Work to be completed: Nothing but the lines from the one containing "Screen dimensions: 330x385" to the end of the records that follow should be transcribed, each exactly, with the pictures left out.

(Stored data)
• • • •
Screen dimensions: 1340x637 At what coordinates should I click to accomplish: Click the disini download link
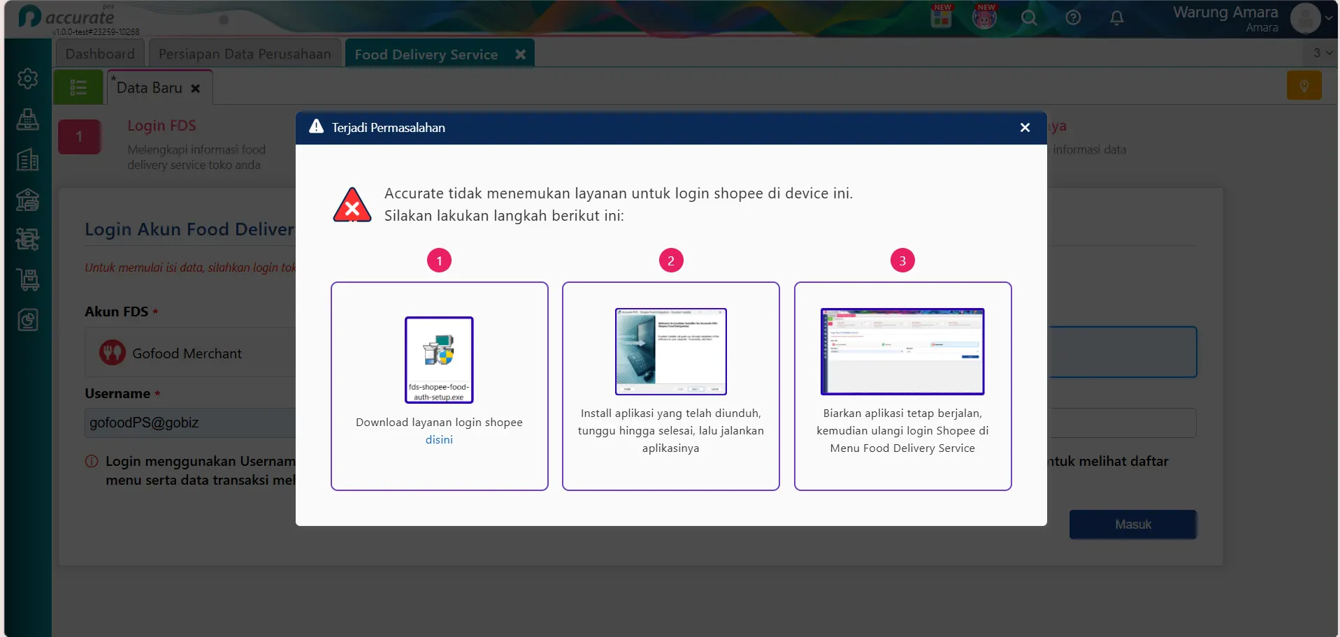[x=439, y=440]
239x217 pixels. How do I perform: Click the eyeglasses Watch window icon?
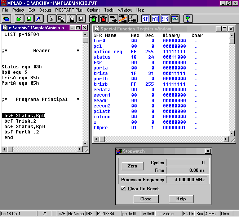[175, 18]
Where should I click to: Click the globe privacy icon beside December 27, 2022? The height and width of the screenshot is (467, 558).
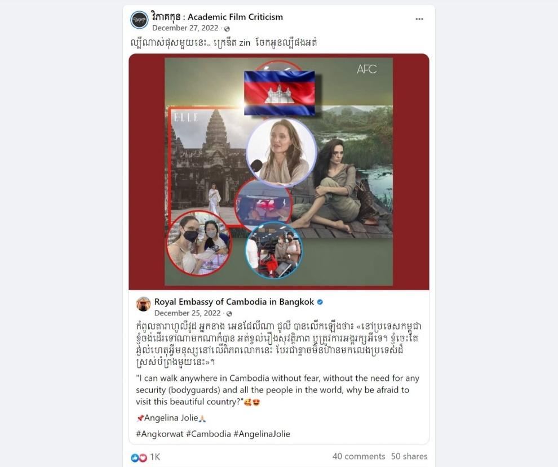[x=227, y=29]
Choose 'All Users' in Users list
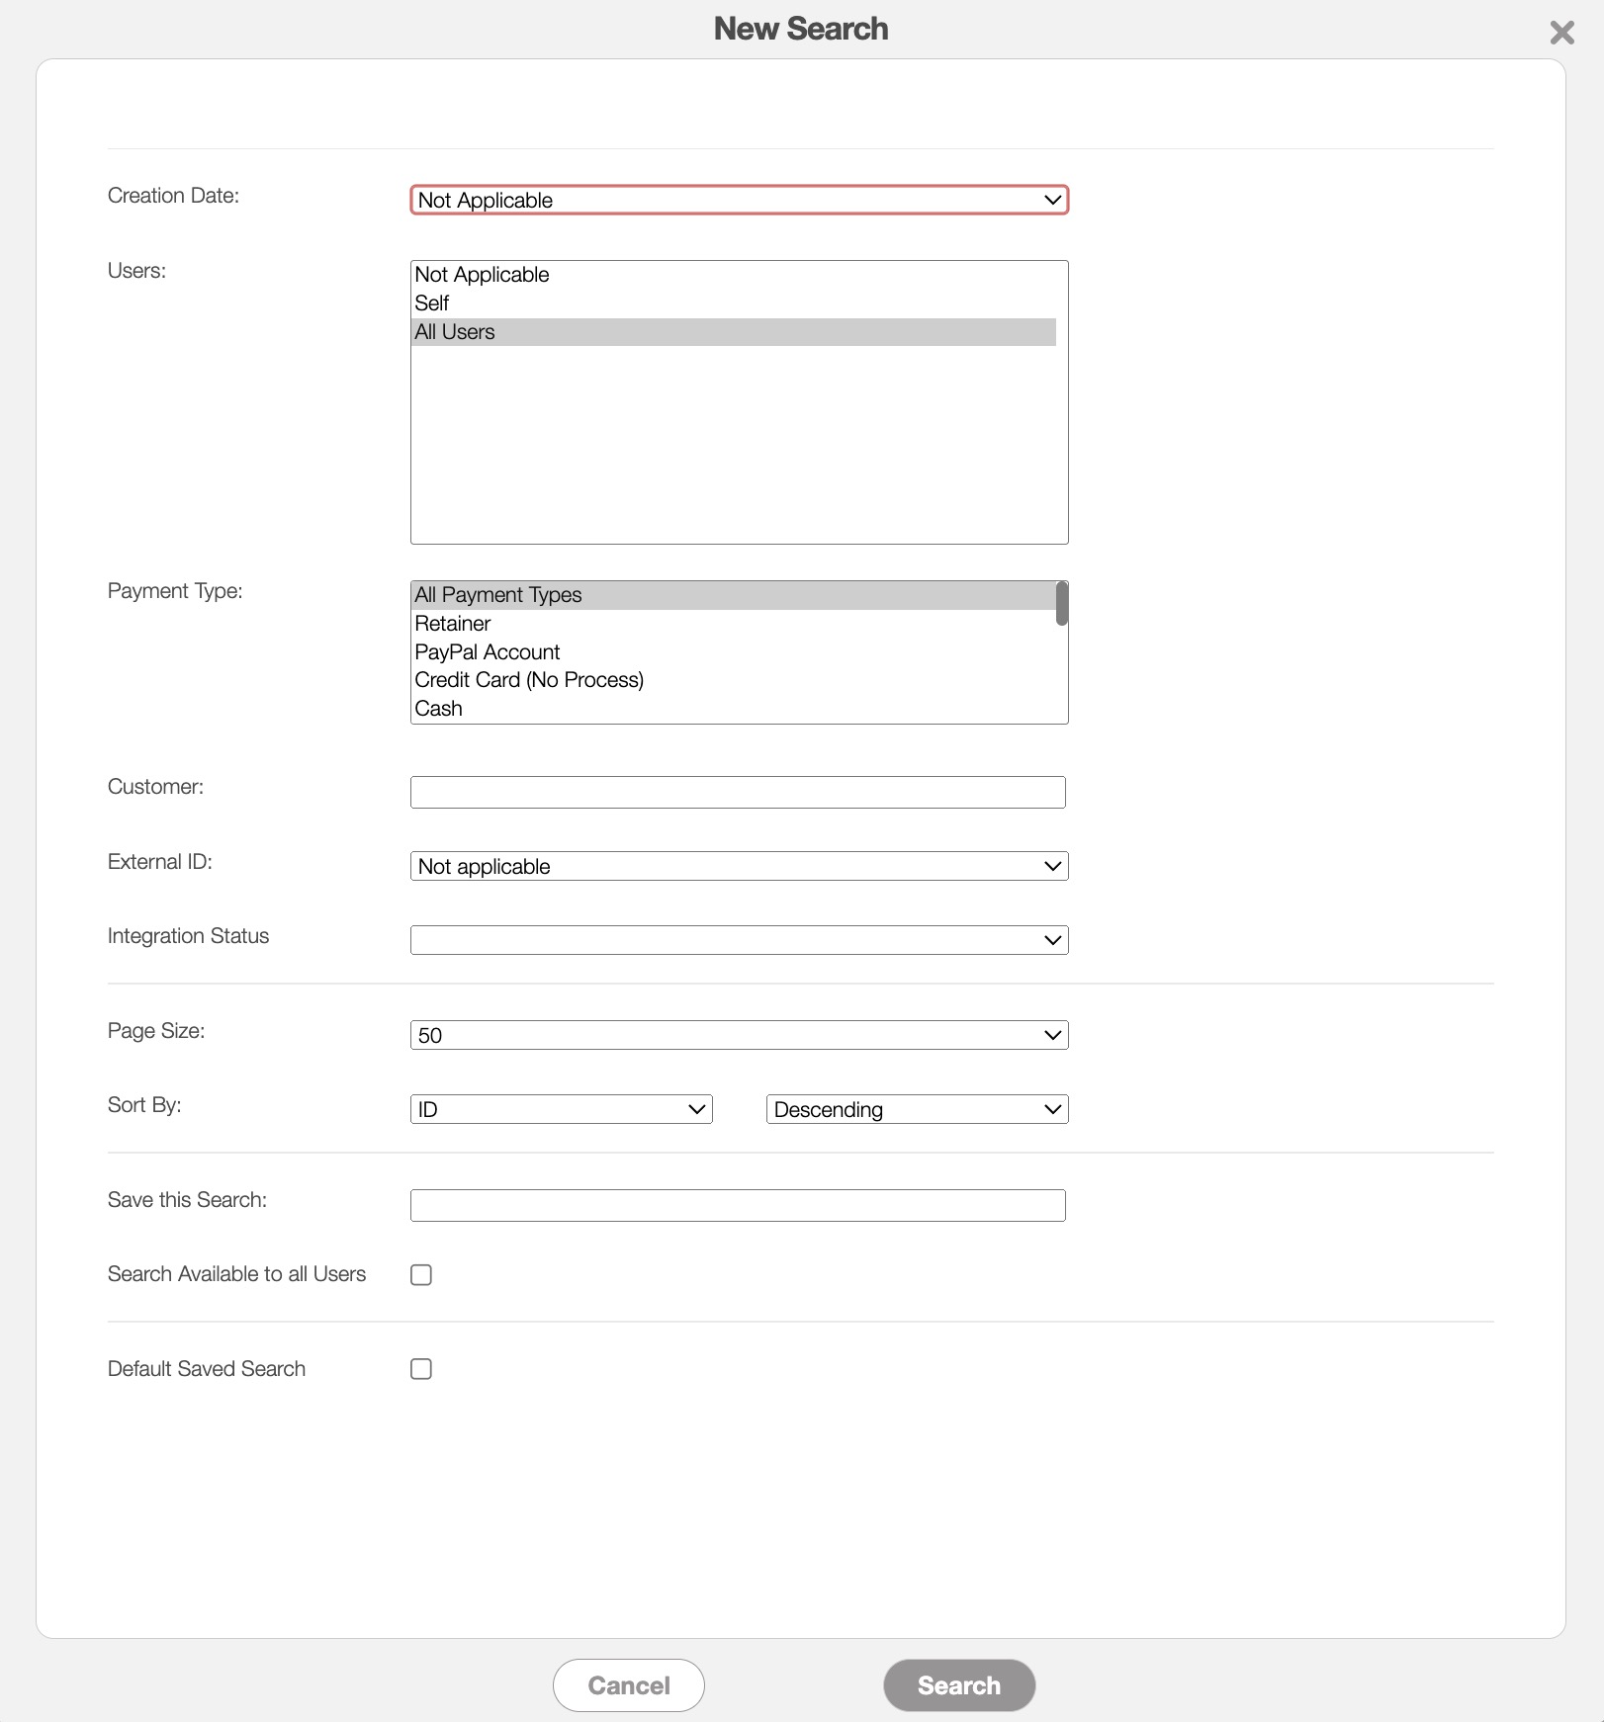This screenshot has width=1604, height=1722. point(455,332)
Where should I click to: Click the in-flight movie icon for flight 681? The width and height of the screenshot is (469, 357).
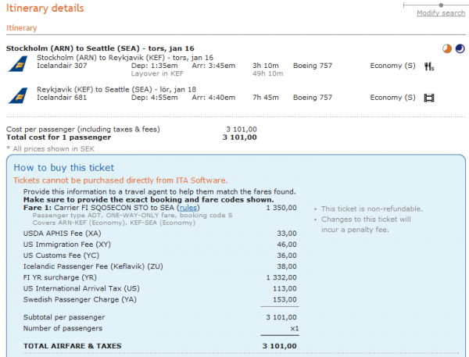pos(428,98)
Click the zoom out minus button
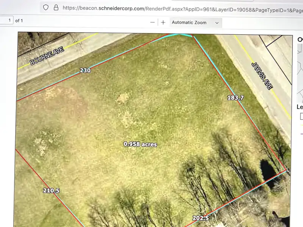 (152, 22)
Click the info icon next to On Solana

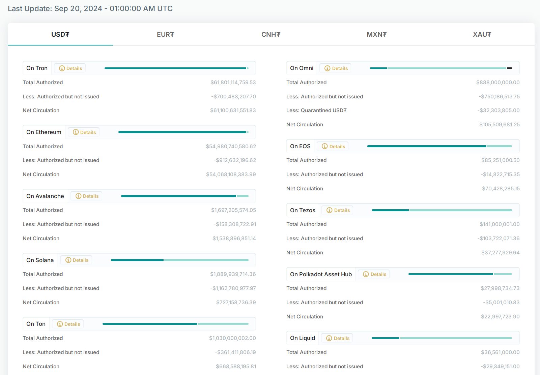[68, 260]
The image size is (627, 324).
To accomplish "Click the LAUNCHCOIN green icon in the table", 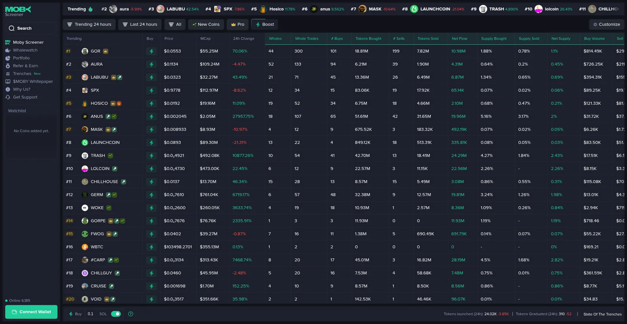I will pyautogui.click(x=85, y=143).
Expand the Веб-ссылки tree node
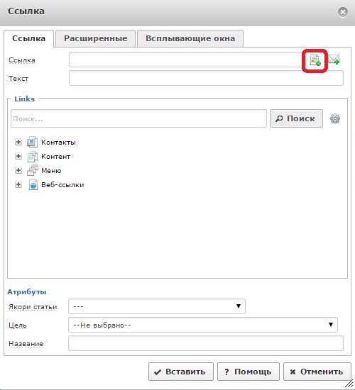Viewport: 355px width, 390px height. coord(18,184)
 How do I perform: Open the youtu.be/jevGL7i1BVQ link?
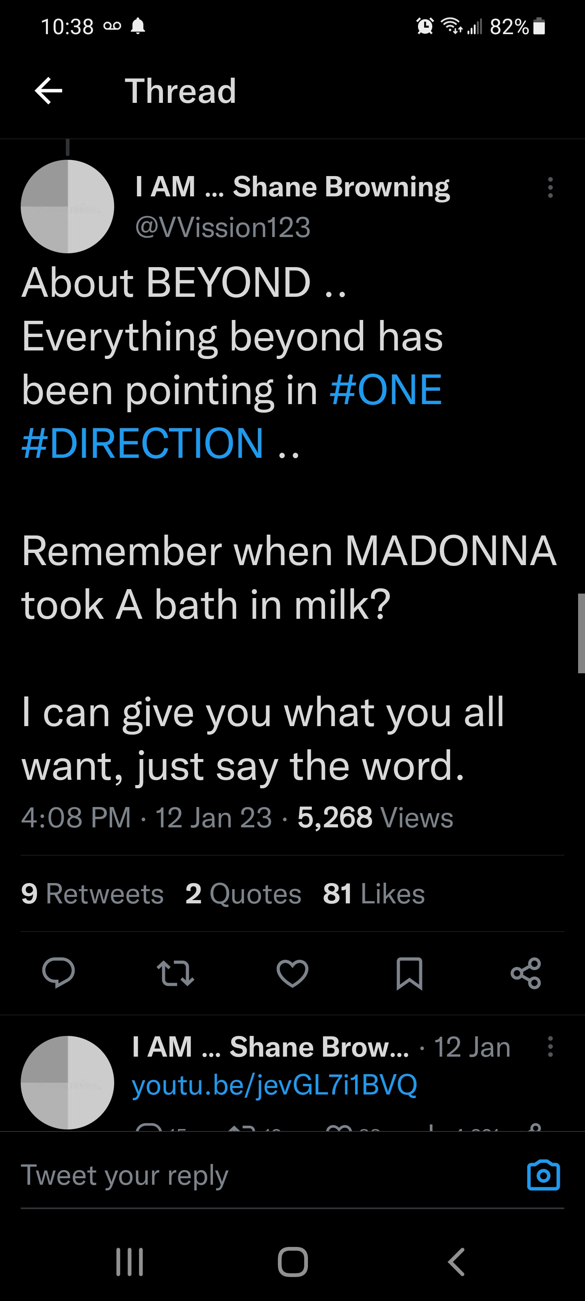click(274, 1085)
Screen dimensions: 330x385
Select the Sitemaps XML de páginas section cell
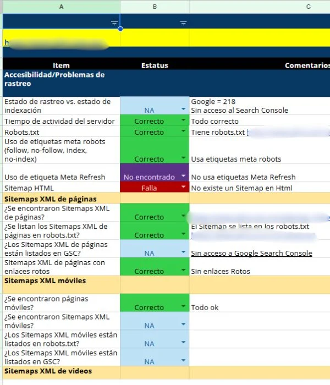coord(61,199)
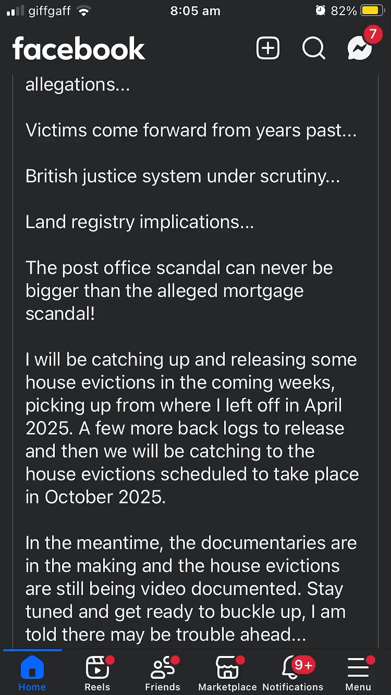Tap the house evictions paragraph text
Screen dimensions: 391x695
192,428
• • • •
Answer box:
Screen dimensions: 330x385
Select the Sitemaps XML de páginas section cell
coord(61,199)
Tap the house evictions paragraph text
Screen dimensions: 391x695
192,428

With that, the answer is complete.